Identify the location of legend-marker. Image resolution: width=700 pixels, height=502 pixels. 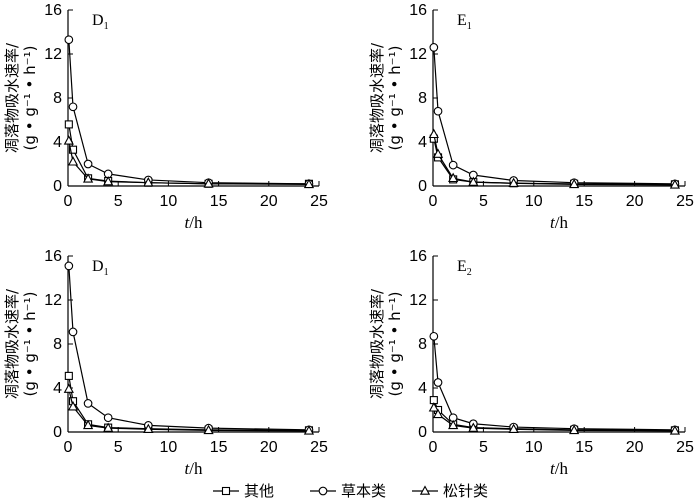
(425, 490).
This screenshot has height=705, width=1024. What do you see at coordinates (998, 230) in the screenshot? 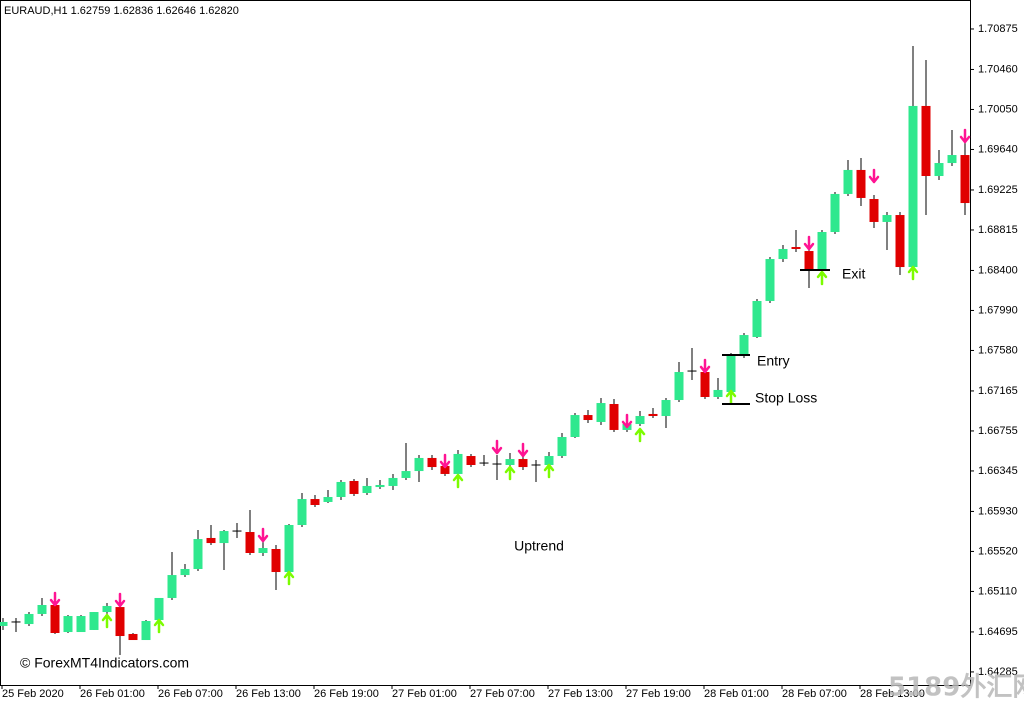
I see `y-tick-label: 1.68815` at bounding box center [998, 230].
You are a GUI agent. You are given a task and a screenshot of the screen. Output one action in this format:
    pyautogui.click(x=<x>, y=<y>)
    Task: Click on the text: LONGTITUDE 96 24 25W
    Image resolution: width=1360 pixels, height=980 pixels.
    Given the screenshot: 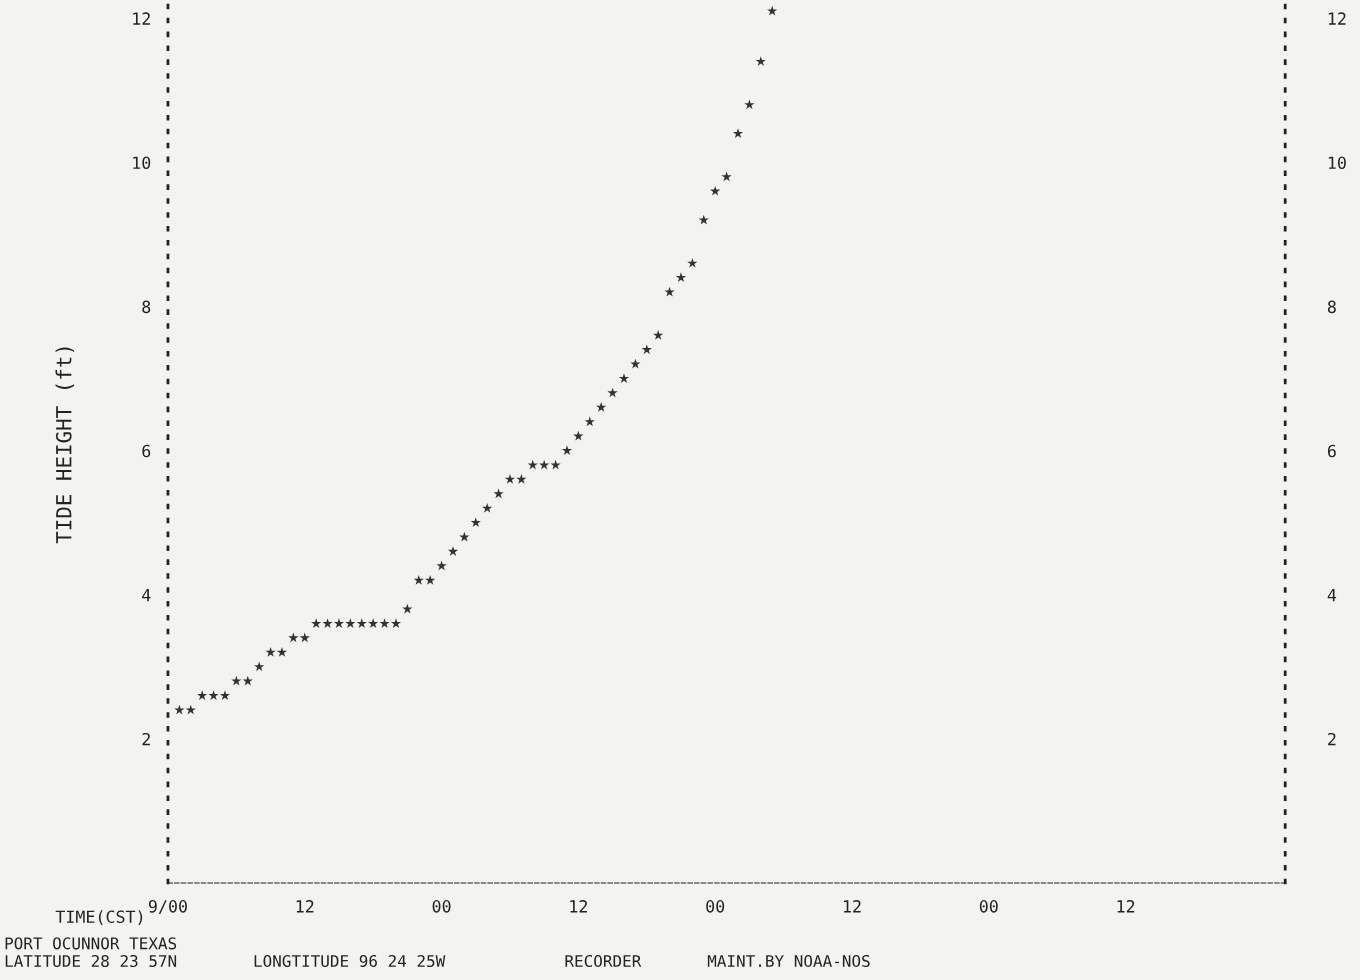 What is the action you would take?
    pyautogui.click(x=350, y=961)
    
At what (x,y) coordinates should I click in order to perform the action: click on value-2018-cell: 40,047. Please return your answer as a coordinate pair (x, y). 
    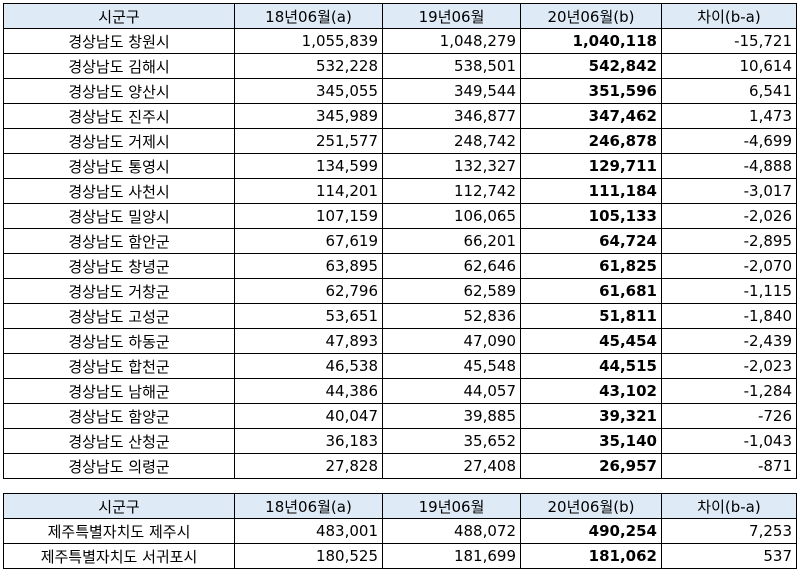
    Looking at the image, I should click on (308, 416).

● ● ●

Arrange the records from the line with "At what (x,y)" through the end of the records as a numbered list, leaving out blank lines and the pictures.

1. At what (x,y) coordinates should I click in order to perform the action: click on value-2018-cell: 40,047. Please return your answer as a coordinate pair (x, y). 
2.     Looking at the image, I should click on (308, 416).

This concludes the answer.